In the tiny (120 pop) community of Kegaska, two young women of Acadian background received boat passengers in the church where they offered small pots of jams and jellies made from partridge berries, cloud berries, goose berries, May berries. They had also baked muffins to sell. The display of the town's history consisted of a folding screen to which were pinned photocopied pictures of the days when the cod fish were plentiful, seal was a staple of every day meals, and a famous shipwreck, the Brion, put the town on the map for us long as the news cycle lasted in the 50's. April and Susie were born here and do not plan to leave. Their efforts show that despite the decline of the cod fishery, the lack of employment, Kegaska is some place to them.
|April and Susie|
On the other hand, Shelley, a pierced, curly haired aspiring artist, who is third generation Métis, can't wait to get out, and she plans to do so as soon as she can put enough money together to return to school to study fine arts. "People here are suspicious of anything new," she claims. There are no young people because there is no place to work, other than a few service jobs, like hers, as waitress and cashier at CJ's Epicerie and restaurant, the only one in town. Now that the road is complete, the end of 138, the feeling is that the bank will close, the post office, even the airport. A man four times her age, a former cod fisherman, Cecil Organ, agrees. "The road didn't do nothing for us. Maybe 50 years ago, but alls there is to see now is trees."

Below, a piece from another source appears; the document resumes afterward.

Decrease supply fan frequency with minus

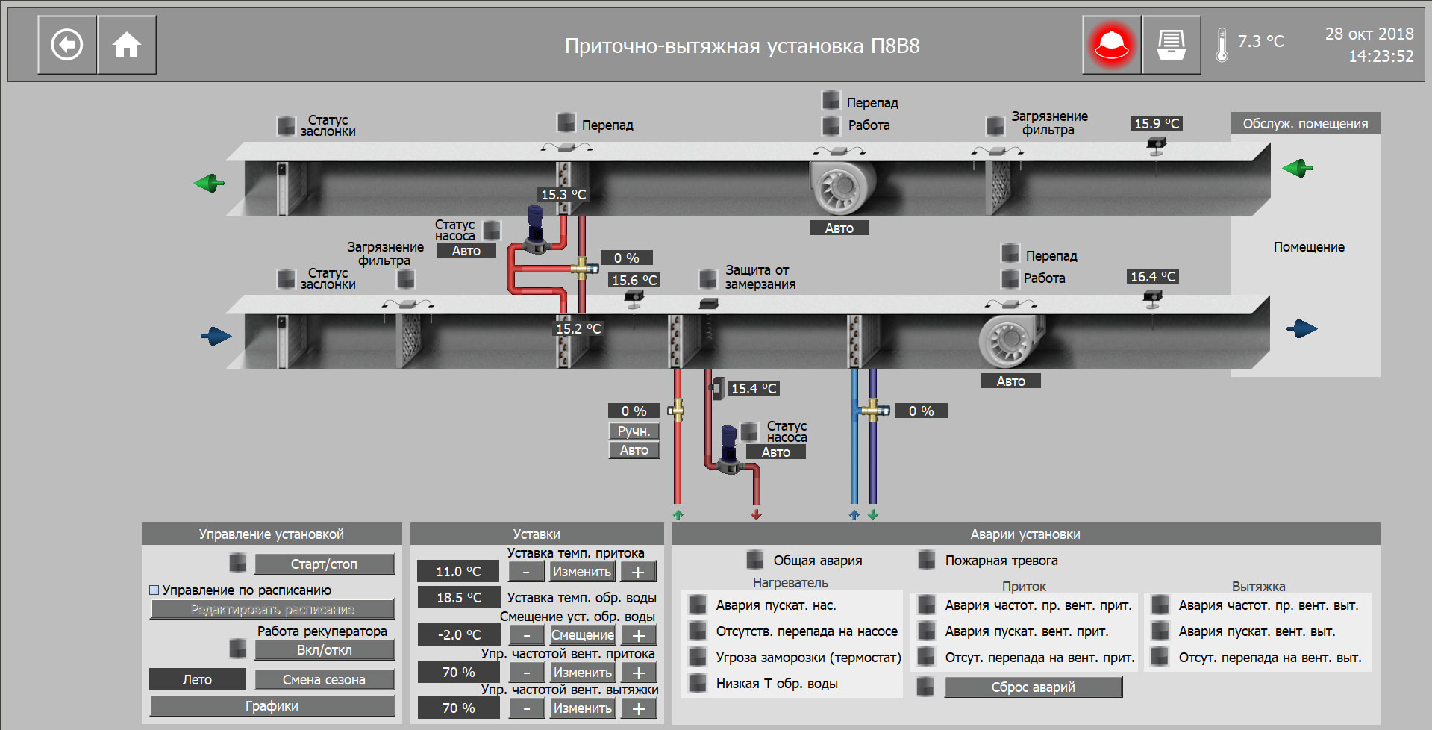527,673
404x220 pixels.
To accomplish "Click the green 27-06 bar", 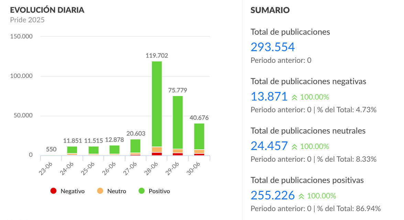I will coord(135,146).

In La Romaine, Natashquan, St. Augustin, the Montagnais who now prefer to be called Innu, human being,
|Innu woman in traditional hat.|
have probably never even considered the question, nowhere, somewhere. These former nomads, the first people European explorers encountered in this part of the world, were settled into communities when the government made school mandatory for Innu children. Instead of considering where they belong, which used to be everywhere, the question is how to balance the temptations of today with the values of yesterday. Long time former chief of La Romaine, ancien chef and sage George C.S. Bâcon described problems unfortunately too well known from tragic stories reeled off by news broadcasters. The poutine, the chips, the pop, the beer that makes people sick because of what George believes are genetically weak livers; the drugs that encourage young people to listen to their dealers more than to elders like the former chief. Diabetes, which affects 50 percent of his people, including him. He smiles as he speaks, but George says that good news is rare. The French sailors and Basque fishermen who found this coast over half a millennium ago, who were greeted and guided by the Montagnais, turned out to be mostly trouble. The place that so excited Europeans because of its fish and the furs, the forests and the possibility of finding a way to the Orient, had for at least 5000 years already been somewhere to somebody else.